── EXTRACT TO READ ──
Improving USA face North Korea in U-20 Women's World Cup quarters
The United States women's national team begins the knockout stage of the Under-20 Women's World Cup in Canada on Saturday with a quarterfinal bout against North Korea in Toronto. Team USA are the defending champions, and are trying to make it three titles in four editions -- and now they face yet another tournament favorite.
A young USA team has not had an easy go of it thus far. In a difficult group stage -- which, granted, wasn't made any easier by a brutal draw -- they started off poorly with a 2-0 loss to Germany. That was followed by a late 1-0 win over Brazil. Finally, needing a victory to control their own fate for progress into the next round, the unchained Americans finally put together a coherent performance and soundly beat China 3-0.
Still, they didn't win their group, as the Germans came back from a halftime deficit to beat Brazil 5-1 in their own group stage finale. That meant they took Group B, relegating the Americans to second place and a date with the winners of Group A. Unfortunately, that's North Korea, rather than runners-up Canada, who only just snuck ahead of Ghana by beating the practically-qualified North Koreans 1-0.
North Korea, along with the USA, Germany and China, are considered to be among the top contenders for this edition of the World Cup. They beat Finland and Ghana in their first two games and have shown themselves a clinical and industrious side. No margin for error remains for the Americans now.
But their outing against China was encouraging. They pressed en masse with a zeal and venom that had been conspicuously absent from their game previously. They passed well and created chances by zipping the ball over the ground quickly. Lindsey Horan, the team's star striker, dropped back a line and operated out of the midfield, to great effect and her distribution and through balls posed continual danger.
───
── EXTRACTED RECORDS ──
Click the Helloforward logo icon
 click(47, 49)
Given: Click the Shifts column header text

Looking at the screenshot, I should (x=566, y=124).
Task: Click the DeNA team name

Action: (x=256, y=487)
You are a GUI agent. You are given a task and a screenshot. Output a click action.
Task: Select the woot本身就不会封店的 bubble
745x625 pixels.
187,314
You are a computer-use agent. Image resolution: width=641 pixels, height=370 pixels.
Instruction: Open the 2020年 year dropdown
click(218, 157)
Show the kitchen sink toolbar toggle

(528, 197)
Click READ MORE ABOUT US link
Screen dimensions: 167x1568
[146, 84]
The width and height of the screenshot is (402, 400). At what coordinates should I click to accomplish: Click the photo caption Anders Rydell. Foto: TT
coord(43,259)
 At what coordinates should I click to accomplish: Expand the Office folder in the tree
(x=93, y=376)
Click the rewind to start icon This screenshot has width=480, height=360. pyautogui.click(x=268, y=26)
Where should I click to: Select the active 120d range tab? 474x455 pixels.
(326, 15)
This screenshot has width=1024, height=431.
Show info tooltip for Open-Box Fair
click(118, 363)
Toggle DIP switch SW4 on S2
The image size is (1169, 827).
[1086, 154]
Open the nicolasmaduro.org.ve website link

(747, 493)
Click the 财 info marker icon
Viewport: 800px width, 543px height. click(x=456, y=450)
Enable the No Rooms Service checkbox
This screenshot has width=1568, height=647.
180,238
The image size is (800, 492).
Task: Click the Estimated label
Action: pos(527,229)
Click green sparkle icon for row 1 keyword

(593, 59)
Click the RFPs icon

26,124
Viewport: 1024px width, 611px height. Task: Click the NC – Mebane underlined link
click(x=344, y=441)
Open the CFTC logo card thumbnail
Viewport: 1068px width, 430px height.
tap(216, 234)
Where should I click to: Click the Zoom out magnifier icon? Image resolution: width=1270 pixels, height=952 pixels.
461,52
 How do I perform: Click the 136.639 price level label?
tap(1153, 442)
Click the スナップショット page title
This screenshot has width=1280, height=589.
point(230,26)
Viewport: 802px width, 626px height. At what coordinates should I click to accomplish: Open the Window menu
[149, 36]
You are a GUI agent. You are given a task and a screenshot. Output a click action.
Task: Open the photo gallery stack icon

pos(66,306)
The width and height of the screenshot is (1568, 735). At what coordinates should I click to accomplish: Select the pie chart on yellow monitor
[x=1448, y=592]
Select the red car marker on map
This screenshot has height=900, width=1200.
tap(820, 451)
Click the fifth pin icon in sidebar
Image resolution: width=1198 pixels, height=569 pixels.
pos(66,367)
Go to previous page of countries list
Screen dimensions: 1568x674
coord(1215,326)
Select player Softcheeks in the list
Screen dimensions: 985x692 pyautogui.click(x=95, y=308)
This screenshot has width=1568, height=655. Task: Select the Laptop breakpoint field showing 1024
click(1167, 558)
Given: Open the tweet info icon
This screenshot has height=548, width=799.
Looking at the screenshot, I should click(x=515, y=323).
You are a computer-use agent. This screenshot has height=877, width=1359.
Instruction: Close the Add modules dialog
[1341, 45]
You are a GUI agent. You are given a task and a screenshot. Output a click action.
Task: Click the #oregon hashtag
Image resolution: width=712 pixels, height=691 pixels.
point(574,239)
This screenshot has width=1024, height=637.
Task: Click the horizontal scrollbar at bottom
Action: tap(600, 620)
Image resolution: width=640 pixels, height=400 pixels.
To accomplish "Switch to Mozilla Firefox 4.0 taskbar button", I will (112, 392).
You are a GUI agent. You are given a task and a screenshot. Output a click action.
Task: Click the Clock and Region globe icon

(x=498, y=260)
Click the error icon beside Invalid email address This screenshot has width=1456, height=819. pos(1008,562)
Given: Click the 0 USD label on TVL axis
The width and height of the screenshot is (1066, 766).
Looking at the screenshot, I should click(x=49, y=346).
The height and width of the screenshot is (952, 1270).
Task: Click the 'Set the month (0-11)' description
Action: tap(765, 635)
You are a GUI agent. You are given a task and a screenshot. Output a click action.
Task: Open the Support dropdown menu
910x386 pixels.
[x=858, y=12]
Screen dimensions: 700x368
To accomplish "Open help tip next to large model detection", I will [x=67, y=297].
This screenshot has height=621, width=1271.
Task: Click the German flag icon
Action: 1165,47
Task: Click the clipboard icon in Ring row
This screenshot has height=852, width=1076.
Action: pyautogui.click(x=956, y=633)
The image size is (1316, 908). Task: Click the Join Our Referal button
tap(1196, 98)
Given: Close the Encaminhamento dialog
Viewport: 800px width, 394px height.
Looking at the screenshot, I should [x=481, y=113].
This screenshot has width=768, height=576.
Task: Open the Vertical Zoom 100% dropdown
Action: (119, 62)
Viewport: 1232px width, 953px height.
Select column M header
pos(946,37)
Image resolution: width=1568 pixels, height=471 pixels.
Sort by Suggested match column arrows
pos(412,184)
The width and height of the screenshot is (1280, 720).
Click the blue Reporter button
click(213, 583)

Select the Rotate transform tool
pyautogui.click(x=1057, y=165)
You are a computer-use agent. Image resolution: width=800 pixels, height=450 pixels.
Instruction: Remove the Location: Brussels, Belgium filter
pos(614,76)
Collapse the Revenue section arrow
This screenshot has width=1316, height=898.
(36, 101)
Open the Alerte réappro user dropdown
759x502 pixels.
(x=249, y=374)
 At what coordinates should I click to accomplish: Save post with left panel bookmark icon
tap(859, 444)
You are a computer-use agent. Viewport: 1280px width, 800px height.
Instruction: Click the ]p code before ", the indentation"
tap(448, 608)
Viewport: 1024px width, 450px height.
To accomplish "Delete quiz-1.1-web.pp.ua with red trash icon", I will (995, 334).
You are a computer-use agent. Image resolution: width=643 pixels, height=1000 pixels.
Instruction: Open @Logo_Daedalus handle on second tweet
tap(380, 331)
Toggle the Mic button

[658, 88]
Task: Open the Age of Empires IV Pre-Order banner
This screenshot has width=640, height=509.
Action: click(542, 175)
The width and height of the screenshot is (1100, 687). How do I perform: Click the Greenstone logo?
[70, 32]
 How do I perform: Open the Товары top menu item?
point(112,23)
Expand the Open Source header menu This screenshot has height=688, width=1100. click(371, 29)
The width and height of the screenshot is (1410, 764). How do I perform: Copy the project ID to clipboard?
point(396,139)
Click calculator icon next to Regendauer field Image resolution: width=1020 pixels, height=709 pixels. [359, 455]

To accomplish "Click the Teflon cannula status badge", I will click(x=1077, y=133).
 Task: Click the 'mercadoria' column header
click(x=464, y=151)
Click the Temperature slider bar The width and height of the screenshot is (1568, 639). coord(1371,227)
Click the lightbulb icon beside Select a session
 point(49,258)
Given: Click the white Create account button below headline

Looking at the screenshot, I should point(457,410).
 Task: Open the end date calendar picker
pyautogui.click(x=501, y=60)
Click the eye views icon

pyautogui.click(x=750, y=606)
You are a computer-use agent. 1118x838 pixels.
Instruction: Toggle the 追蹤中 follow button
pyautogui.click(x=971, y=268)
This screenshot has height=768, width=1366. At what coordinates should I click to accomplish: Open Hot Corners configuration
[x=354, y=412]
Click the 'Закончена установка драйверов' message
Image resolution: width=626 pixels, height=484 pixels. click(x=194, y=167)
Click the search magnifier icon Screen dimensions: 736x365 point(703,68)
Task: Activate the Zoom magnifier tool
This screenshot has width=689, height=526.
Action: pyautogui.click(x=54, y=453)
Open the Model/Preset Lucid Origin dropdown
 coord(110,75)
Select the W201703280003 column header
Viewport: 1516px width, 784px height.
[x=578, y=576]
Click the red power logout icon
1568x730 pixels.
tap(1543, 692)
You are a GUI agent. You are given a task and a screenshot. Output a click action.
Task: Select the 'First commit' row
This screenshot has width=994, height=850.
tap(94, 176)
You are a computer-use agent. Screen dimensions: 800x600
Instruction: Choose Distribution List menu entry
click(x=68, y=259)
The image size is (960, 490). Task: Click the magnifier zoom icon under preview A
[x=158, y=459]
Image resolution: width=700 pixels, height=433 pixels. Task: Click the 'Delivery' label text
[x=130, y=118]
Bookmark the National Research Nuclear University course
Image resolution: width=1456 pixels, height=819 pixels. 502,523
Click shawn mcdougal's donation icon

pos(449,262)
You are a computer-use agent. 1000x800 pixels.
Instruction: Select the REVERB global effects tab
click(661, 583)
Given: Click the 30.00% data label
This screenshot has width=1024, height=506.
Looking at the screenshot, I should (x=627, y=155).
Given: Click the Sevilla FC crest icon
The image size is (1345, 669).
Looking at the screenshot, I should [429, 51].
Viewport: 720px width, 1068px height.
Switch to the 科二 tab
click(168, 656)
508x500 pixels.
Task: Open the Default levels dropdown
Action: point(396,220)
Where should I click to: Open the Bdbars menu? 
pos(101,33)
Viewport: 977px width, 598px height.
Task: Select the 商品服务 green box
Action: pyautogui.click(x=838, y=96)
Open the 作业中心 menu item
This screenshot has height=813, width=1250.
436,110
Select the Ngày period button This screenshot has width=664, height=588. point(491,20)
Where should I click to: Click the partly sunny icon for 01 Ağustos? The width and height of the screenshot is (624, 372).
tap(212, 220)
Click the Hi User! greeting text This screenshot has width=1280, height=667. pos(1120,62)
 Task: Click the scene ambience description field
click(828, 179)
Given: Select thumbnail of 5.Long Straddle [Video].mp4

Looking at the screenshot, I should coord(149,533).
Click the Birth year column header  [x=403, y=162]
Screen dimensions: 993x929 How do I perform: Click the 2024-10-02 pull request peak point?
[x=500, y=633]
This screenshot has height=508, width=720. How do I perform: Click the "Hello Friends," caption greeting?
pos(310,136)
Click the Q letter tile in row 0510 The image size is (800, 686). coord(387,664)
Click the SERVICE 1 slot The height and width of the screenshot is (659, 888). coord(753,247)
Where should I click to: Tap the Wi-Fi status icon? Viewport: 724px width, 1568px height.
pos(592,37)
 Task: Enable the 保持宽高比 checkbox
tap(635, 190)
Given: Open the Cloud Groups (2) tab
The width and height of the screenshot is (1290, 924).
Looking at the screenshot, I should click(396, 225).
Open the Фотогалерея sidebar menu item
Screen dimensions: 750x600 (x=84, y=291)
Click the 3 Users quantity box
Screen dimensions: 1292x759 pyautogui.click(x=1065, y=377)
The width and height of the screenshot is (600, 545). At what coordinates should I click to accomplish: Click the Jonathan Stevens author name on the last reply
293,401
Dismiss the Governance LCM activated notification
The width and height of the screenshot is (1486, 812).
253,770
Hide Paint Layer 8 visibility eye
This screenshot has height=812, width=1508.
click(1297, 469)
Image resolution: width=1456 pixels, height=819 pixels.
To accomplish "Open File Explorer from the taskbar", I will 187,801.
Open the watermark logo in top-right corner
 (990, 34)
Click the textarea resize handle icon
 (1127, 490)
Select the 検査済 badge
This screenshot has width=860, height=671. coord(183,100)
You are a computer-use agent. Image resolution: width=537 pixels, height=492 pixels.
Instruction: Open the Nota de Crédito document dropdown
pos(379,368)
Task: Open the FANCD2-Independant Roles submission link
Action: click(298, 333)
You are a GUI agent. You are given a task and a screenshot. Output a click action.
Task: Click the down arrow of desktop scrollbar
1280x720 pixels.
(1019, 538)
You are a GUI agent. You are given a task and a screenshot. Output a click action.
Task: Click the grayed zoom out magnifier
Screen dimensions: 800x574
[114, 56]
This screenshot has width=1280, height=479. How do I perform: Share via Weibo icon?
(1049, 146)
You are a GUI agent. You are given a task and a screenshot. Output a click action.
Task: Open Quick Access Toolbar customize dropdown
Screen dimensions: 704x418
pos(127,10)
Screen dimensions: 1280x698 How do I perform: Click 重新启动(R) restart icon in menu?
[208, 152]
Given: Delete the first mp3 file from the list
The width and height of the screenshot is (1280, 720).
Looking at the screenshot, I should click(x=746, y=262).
───
## TASKS AND EXERCISES
(A) Reproduce, word for word, the part of the article on the U-20 Women's World Cup quarterfinal that begins with the words containing "A young USA" and ends with "beat China 3-0.".
(B) Keep writing the article on the USA–North Korea U-20 Women's World Cup quarterfinal from the point where it stops.

## TASK RESPONSES
(A)
A young USA team has not had an easy go of it thus far. In a difficult group stage -- which, granted, wasn't made any easier by a brutal draw -- they started off poorly with a 2-0 loss to Germany. That was followed by a late 1-0 win over Brazil. Finally, needing a victory to control their own fate for progress into the next round, the unchained Americans finally put together a coherent performance and soundly beat China 3-0.

(B)
Horan's two goals, meanwhile, followed up by a Rose Lavelle's tally on which Horan got the assist, saw her break out of a slump of sorts. She had scored the team's only goal up until then but had misfired far too often. The only professional in the team -- with France's Paris Saint-Germain, no less -- had been expected to shoulder a heavier load.
But her two first-half goals roused both her own game and her entire team's from their slumbers. Lavelle was a revelation. And the defense and central midfield finally shored up to close their ranks and clog up traffic coming at them from the Chinese.
It's fairly common for the winners of championships such as these to gradually grow into the tournament as they progress. If they subscribe to this theory, then the Americans must feel better about their chances than if they took survey of their entire body of work at this World Cup.
Either way, the tournament starts anew with a fresh slate. And with just three more wins from here on out, the United States could be Under-20 Women's World Cup champions again.